Le SAMA (syndrome d'activation mastocytaire) est différent. Ici, le problème n'est pas la dégradation de l'histamine, mais des mastocytes qui libèrent leurs médiateurs de façon inappropriée, parce qu'ils sont suractivés. Souvent, à force d'exposition chronique à un agresseur ou d'un dérèglement de l'organisme, ils deviennent hyperréactifs, et la personne tolère de moins en moins d'aliments, de compléments et de molécules de son quotidien.

Le SAMA est un diagnostic médical, pas une étiquette qu'on pose sur tout inconfort. Les critères reconnus associent des symptômes typiques touchant plusieurs organes, une élévation objective de marqueurs mastocytaires comme la tryptase pendant les crises, et une réponse aux traitements ciblant les mastocytes. La littérature alerte clairement sur le surdiagnostic : beaucoup de personnes reçoivent à tort ce diagnostic sur des critères non spécifiques, et le vrai SAMA idiopathique reste rare. Il faut donc d'abord écarter les autres causes : allergie, mastocytose, maladies auto-immunes ou infectieuses.

Quelles causes peuvent suractiver les mastocytes ?

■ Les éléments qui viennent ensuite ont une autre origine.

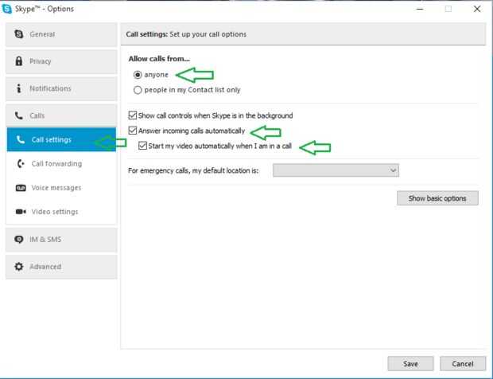
Task: Click the Voice messages voicemail icon
Action: pyautogui.click(x=21, y=188)
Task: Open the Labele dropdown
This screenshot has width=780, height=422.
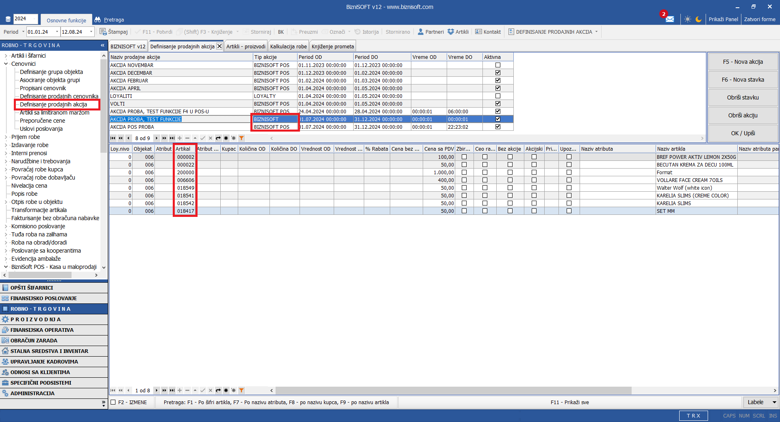Action: click(x=774, y=402)
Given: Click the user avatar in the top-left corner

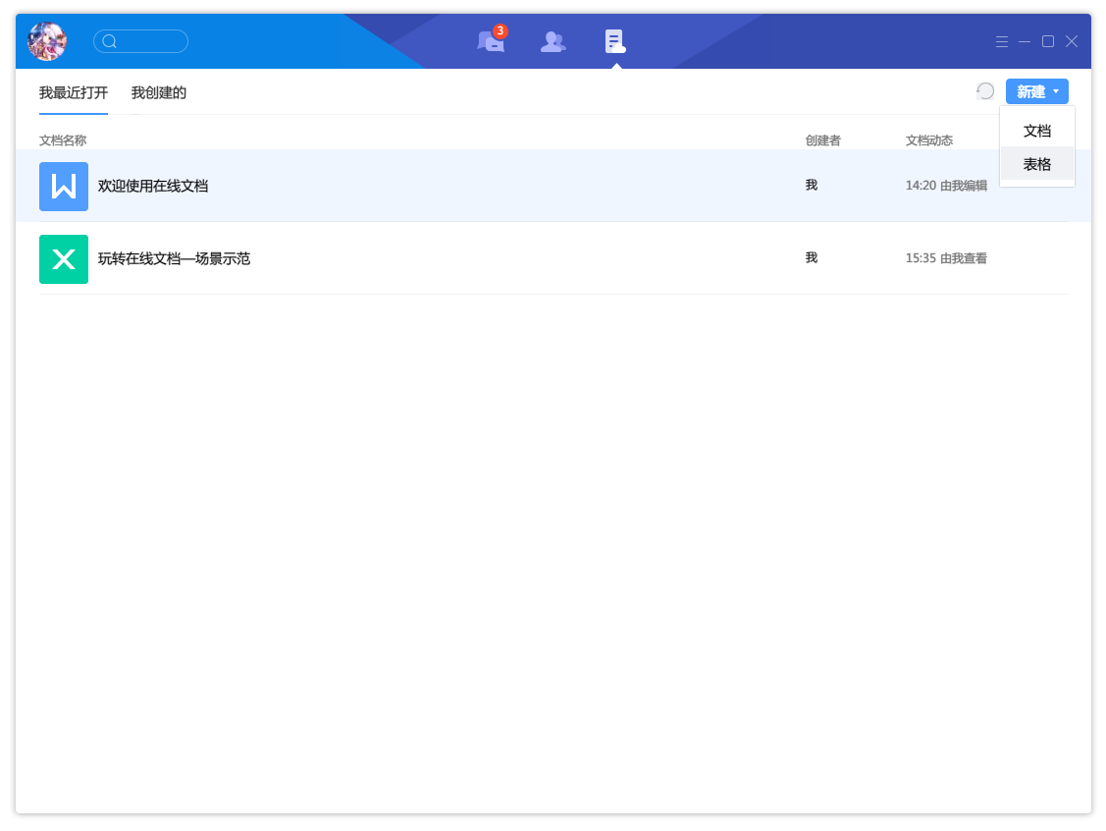Looking at the screenshot, I should 46,41.
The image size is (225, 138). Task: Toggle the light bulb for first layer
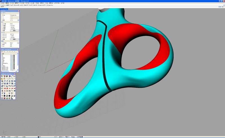11,56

Ces pistes relèvent en partie de l'observation clinique et de la santé fonctionnelle, à considérer au cas par cas et sans les présenter comme des certitudes : les moisissures et mycotoxines, certaines infections chroniques (virus, bactéries), les parasites, un système nerveux déréglé, des déclencheurs alimentaires, des déséquilibres hormonaux, le stress et les traumatismes, des métaux lourds, ou un terrain d'hyperlaxité comme le syndrome d'Ehlers-Danlos.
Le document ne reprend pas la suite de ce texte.